20 minutes, mr. charlie.


----------



## danpeikes (Apr 21, 2009)

CharlieD said:


> Couple hours are also fine. I would not recomend any salad containing onions to seat over night. Not a good idea.


Why not??


----------



## Wyogal (Apr 21, 2009)

When I have made a green bean salad using fresh beans (blanched first), they have tended to turn color (that army green) because of the acid in the dressing if they sit too long in it.


----------



## CharlieD (Apr 22, 2009)

I don't remember, it's been years since I've read/learned about the problem with onions left over night. Some stuff they emit, that is not good for you, I mean for people.


----------



## GB (Apr 22, 2009)

Yes Charlie, you meant sit. I will edit it for you.

I would not worry about the onions either. There are millions of recipes with onions and vinegar in which they sit overnight or longer. 

As for how long in advance you can make this, I am not really sure. I would recommend trying it ahead of time. You don't need to make a full batch even. Mix up a small amount of the dressing and blanch a couple of beans and combine them and let them sit. Taste one after a few hours and after sitting overnight. You could also try the same thing without blanching them to see if you like it that way too.


----------



## Constance (Apr 22, 2009)

I would make it the day before, to give the beans time to absorb the flavors in the dressing. I always make my bean, pasta and potato salads the day before, as they taste better the second day.


----------



## GB (Apr 22, 2009)

Constance said:


> I would make it the day before, to give the beans time to absorb the flavors in the dressing. I always make my bean, pasta and potato salads the day before, as they taste better the second day.


I agree with this 100%


----------



## CharlieD (Apr 23, 2009)

I think we need an onion expert here. Unless onions today are diferent from 20 years ago, I know for sure that it is not a good idea to live them overnight.

Beans in dressing are fine of course.

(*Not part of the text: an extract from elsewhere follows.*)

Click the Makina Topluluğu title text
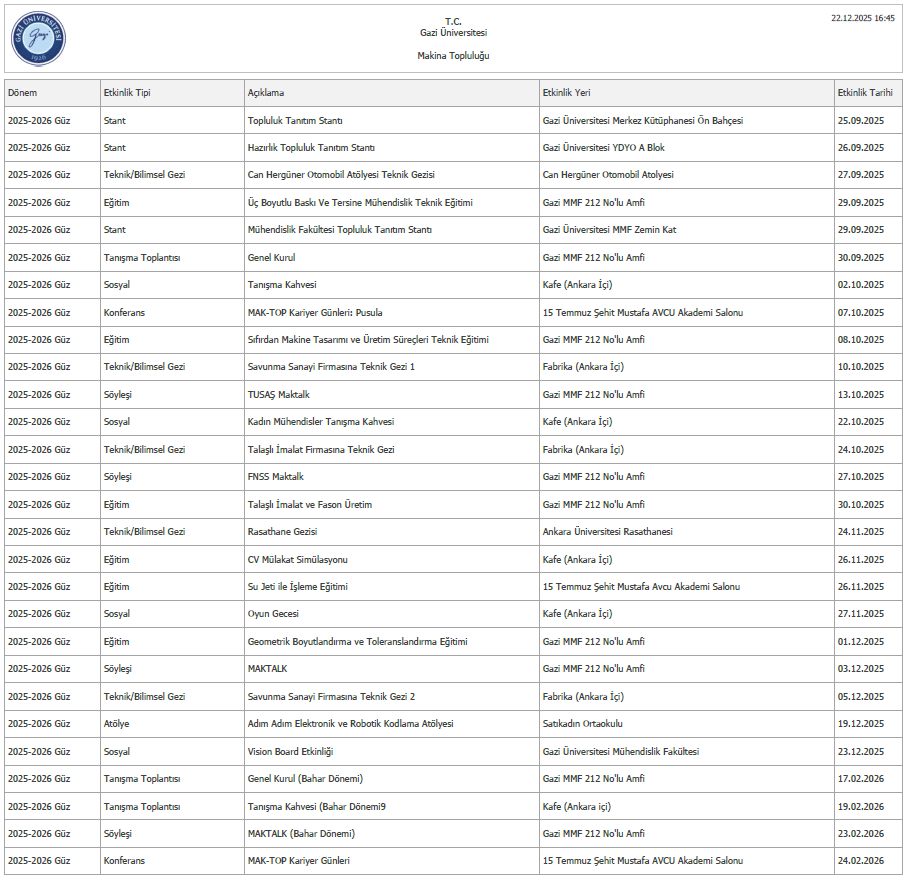The image size is (909, 880). point(453,56)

Though maybe dressing would be good for onion too, if it has vinegar in it. 

Any onion experts?


----------



## kitchenelf (Apr 23, 2009)

I agree with Connie and GB here.  A day will let the flavors blend or simply ALL day if you are serving them at night.  You can always cut back a bit on your onions/shallots, but, I don't think that is necessary.  Just remember that when you blanch your beans keep track of the time.  Strain them and put them in an ice water bath for the same amount of time.  This will keep them crisp and I guarantee they won't turn mushy.


----------